Whenever we have managed Facebook pages for businesses or individuals that are the target for online reputation attacks, I’ve been struck with how odd it is that Facebook doesn’t provide an option to allow all comments to be automatically moderated so that one may review them and approve or disapprove them before being published. It seemed like a glaringly obvious need for a great many businesses, and I can see that others out there would also like this option.
I’ve developed a workaround that essentially provides the ability to set all your Facebook page comments to be automatically moderated, and we’re providing this solution for free — so read on!
Facebook’s reticence in providing this feature seems obvious, intentional — and more than a bit presumptuously elitist. There’s a fairly strong activist philosophy in Silicon Valley called “Information Wants To Be Free” that many there share to some varying degrees. I think that one aspect of this philosophy derives into a believe that all expression of opinion should be allowed anytime, anywhere, and adherents believe that social media should generally be unrestricted. (I’m not a total critic of parts of these concepts, but I do note that there’s huge hypocrisy in Silicon Valley as to how corporations impose this philosophy upon others while applying the more conservative philosophy to themselves.)

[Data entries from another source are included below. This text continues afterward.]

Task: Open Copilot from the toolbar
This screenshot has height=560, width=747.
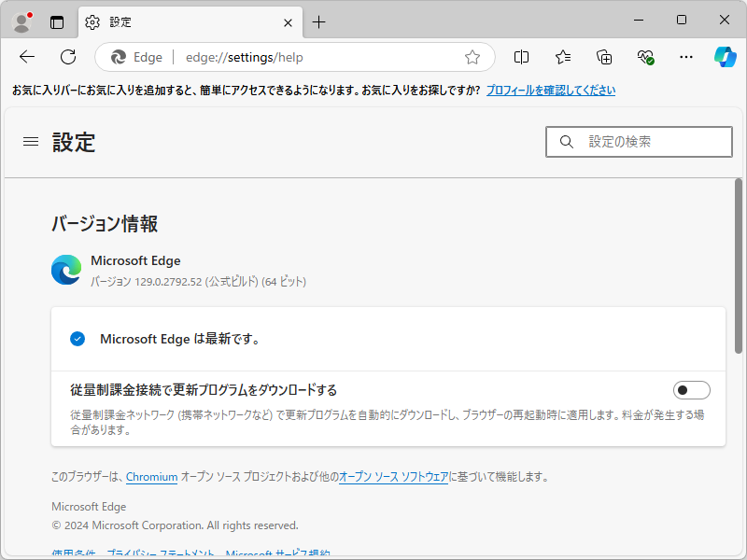Action: pyautogui.click(x=724, y=57)
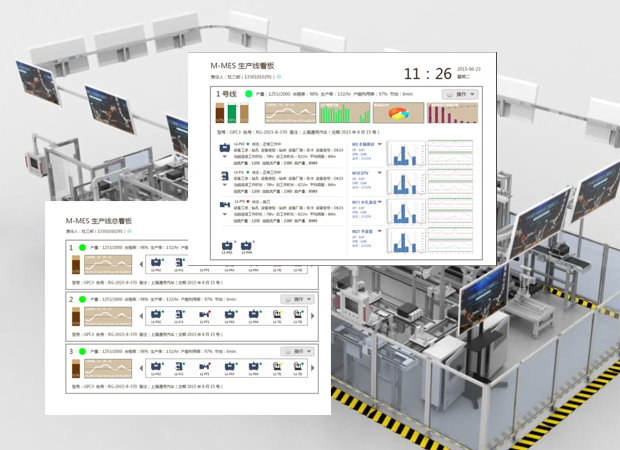The height and width of the screenshot is (450, 620).
Task: Click the green status indicator for 1号线
Action: point(247,94)
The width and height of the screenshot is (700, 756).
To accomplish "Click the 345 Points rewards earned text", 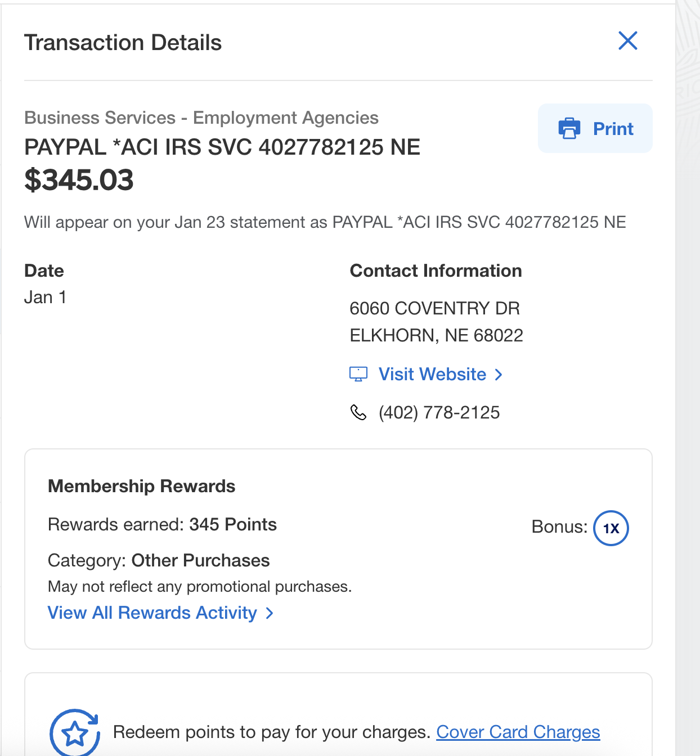I will tap(233, 524).
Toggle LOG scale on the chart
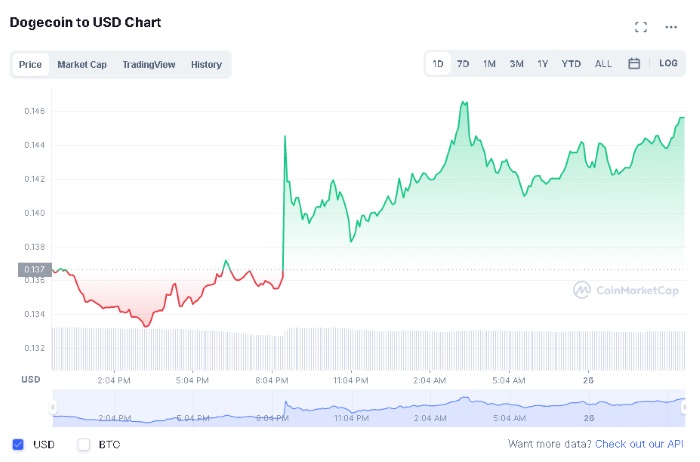 [x=668, y=63]
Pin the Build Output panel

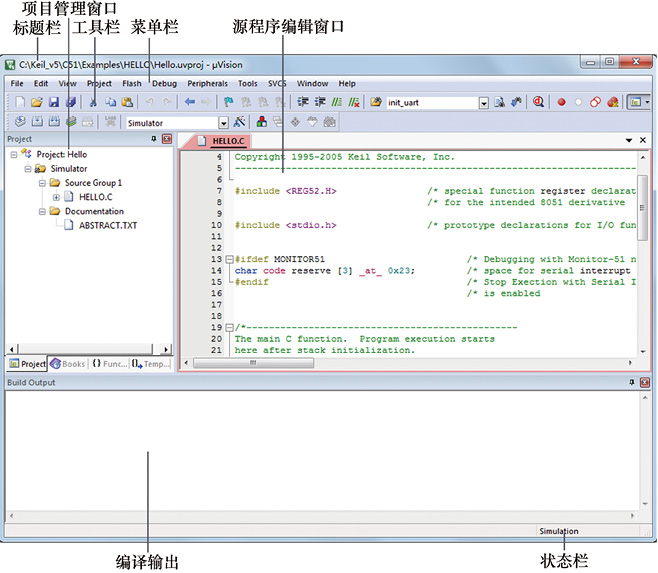[632, 383]
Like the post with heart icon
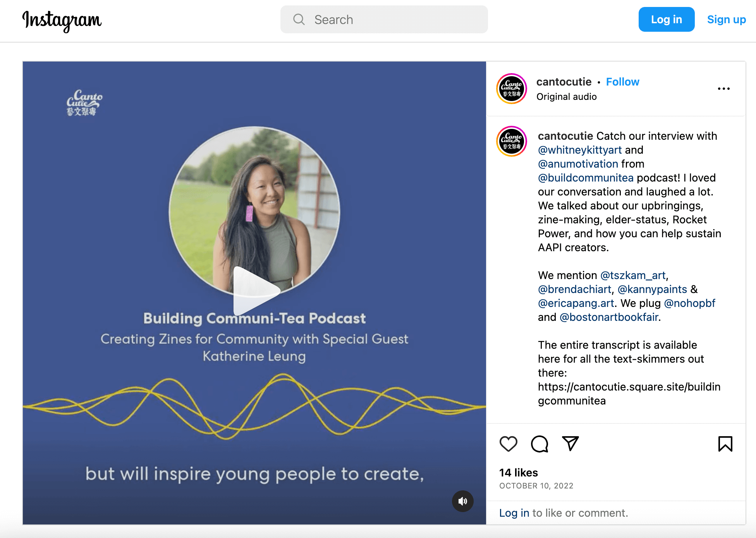 point(508,444)
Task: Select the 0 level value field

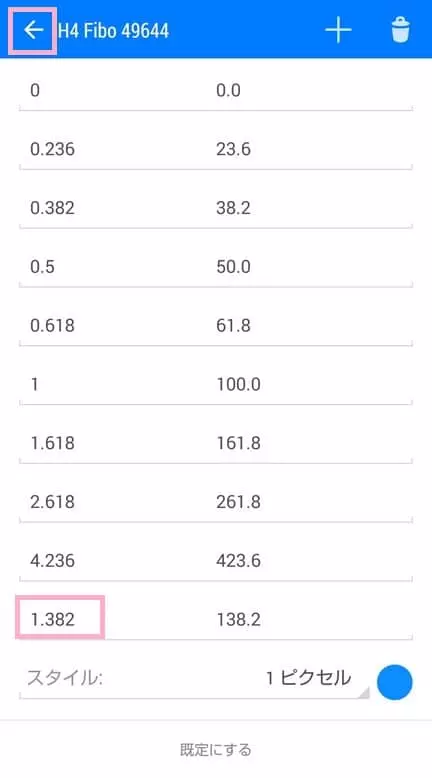Action: pos(112,90)
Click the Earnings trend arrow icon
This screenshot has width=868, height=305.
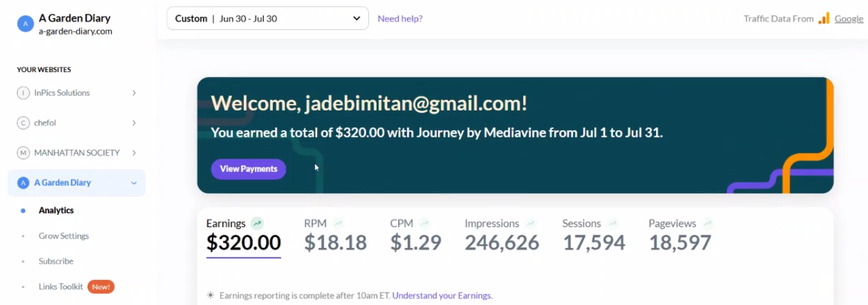point(257,223)
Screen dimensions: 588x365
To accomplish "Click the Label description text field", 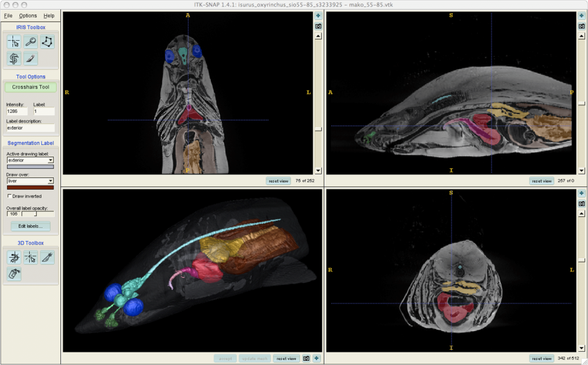I will (30, 128).
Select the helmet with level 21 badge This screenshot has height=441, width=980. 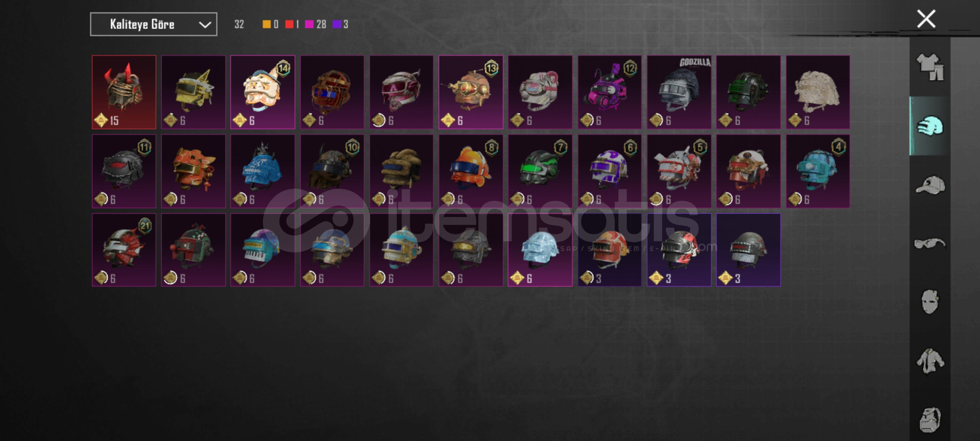tap(124, 250)
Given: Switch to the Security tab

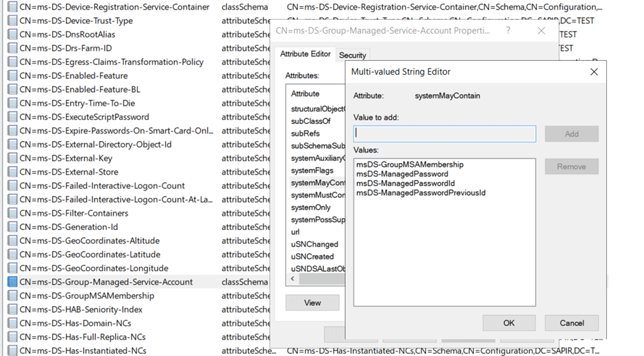Looking at the screenshot, I should pyautogui.click(x=352, y=55).
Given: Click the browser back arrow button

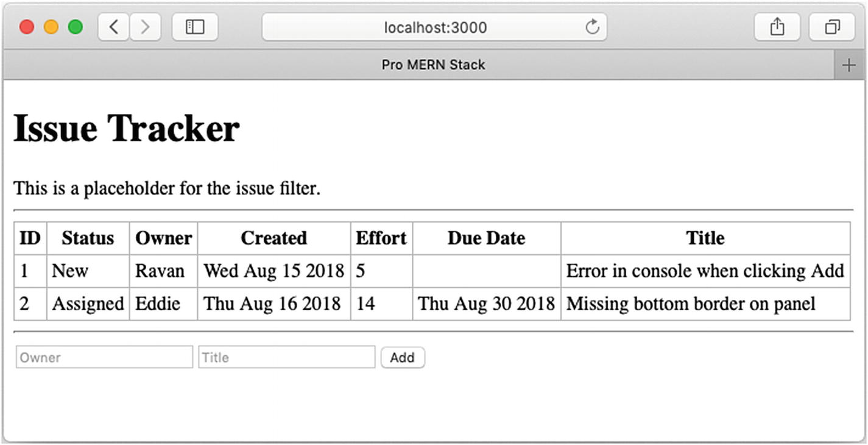Looking at the screenshot, I should coord(114,27).
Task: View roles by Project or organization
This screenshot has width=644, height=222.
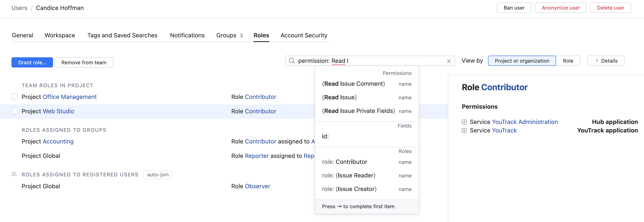Action: 522,61
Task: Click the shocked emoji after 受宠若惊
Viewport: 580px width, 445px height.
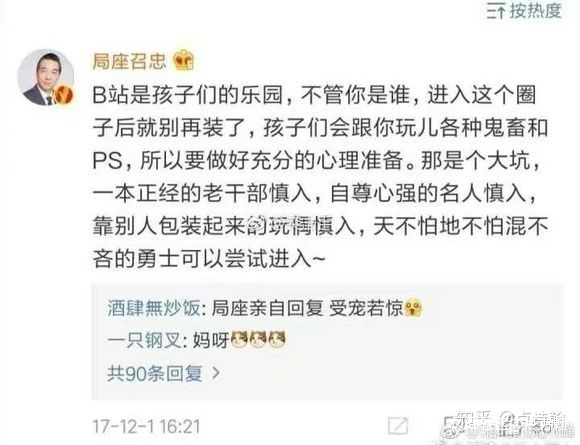Action: point(414,309)
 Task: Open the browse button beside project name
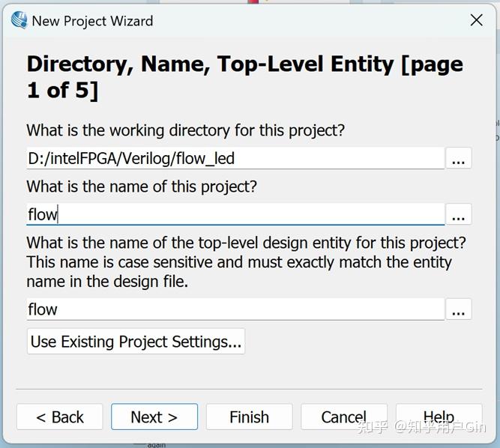(459, 215)
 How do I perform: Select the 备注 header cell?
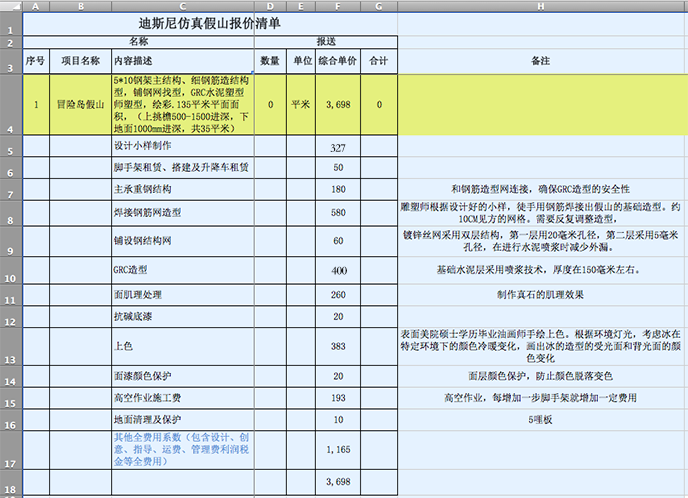[541, 61]
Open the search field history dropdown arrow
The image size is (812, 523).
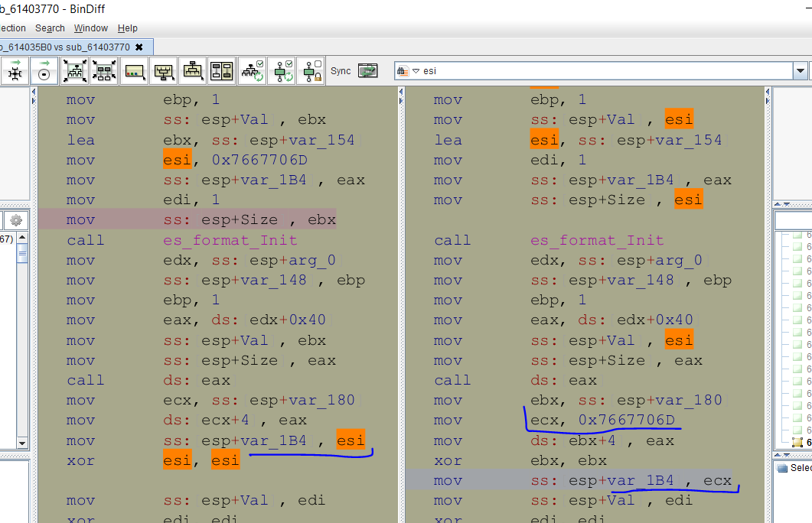(x=801, y=71)
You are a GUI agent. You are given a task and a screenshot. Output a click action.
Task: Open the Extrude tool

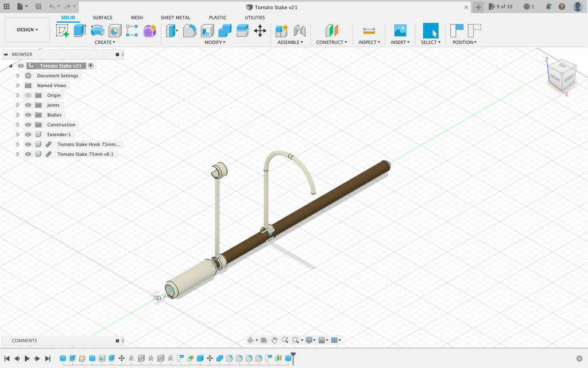click(79, 30)
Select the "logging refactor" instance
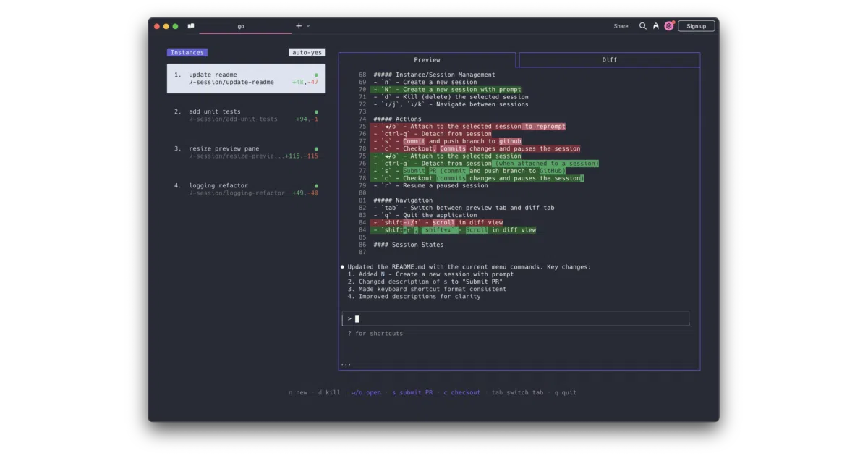 pos(246,189)
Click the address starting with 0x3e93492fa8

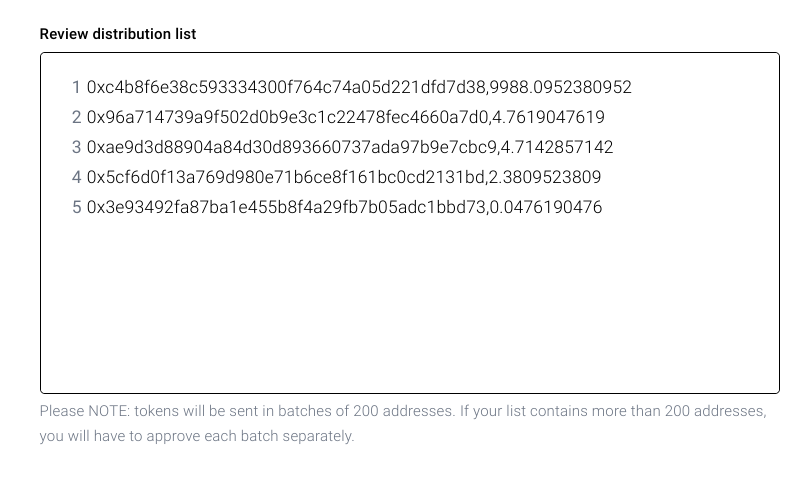tap(285, 208)
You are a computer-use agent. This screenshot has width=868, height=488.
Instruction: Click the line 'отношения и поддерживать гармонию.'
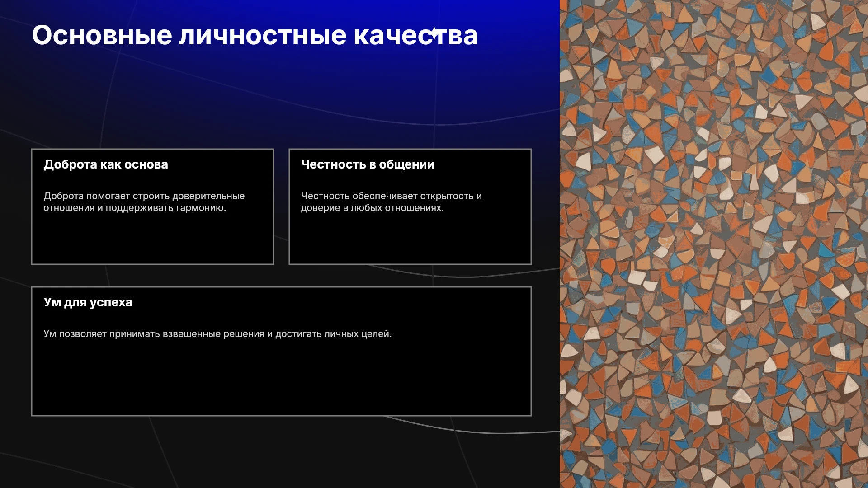click(135, 208)
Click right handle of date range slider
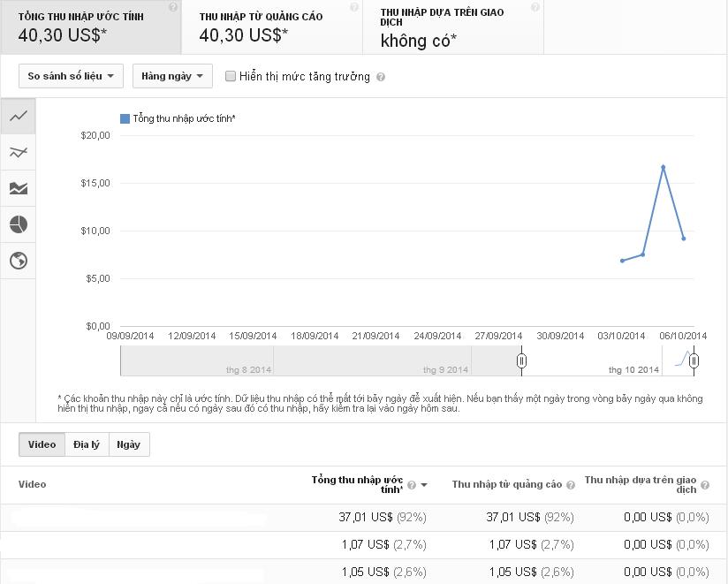The width and height of the screenshot is (728, 584). (x=694, y=360)
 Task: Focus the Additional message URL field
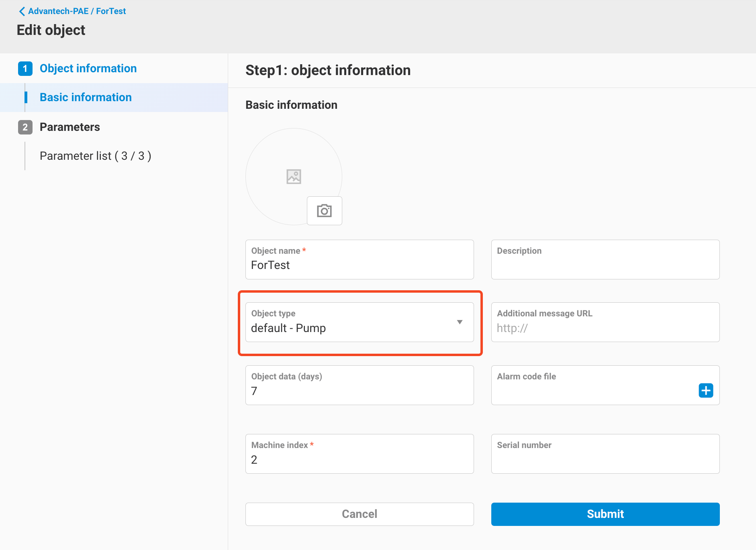point(605,328)
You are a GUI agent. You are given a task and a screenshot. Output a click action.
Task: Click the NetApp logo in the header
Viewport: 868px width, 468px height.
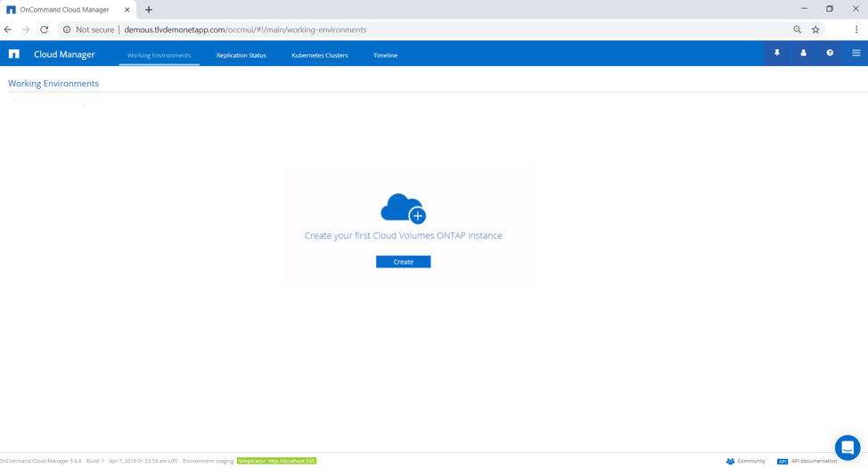[14, 54]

Where Facebook is concerned, they’ve allowed companies to create pages for communicating with people on Facebook (in the case of local businesses, Facebook pages are automatically created, removing the companies’ option to not participate), but they haven’t provided full control of the pages to the companies involved — all pages allow visitors to add comments to the pages’ posts. This creates a number of dilemmas in many cases. Some companies do not have sufficient budget for frequent monitoring and responding to Facebook comments (in addition to the myriad other social media sites where online users congregate). In yet other cases, companies and organizations by their nature may be lightning rods for people to be posting snarky and malicious things and therefor making the prospect of managing a Facebook account costly. While the expression of opinion is a vital human right, a Facebook page is a strange mixture of an organization’s communications arm and the public forum owned by the audience. Companies may want to participate to a degree in order to communicate with their audience on Facebook, but not if it creates a highly-visible billboard where hostile people are constantly beating them up.
Facebook’s lack of an option to allow organizations to review all comments prior to publication is a big irritation for many. Major brands would prefer to be able to de-risk potential damage to their online image and reputation if they’re going to expend resources in promoting themselves on Facebook and engaging with the public there. The only option has been to allow any and all crazies to add comments to pages willy-nilly, and companies can hide them if they choose, after the fact and after a significant amount of page visitors may see the information. This has resulted in distribution of spam, offensive materials, hate speech, trolling, harassment, defamation, misinformation, and things that just detract from a brand’s message. Facebook’s apparent refusal to provide comment moderation leaves companies with few choices: hire social media managers to spend time reviewing and moderating comments after-the-fact, or walk away from Facebook.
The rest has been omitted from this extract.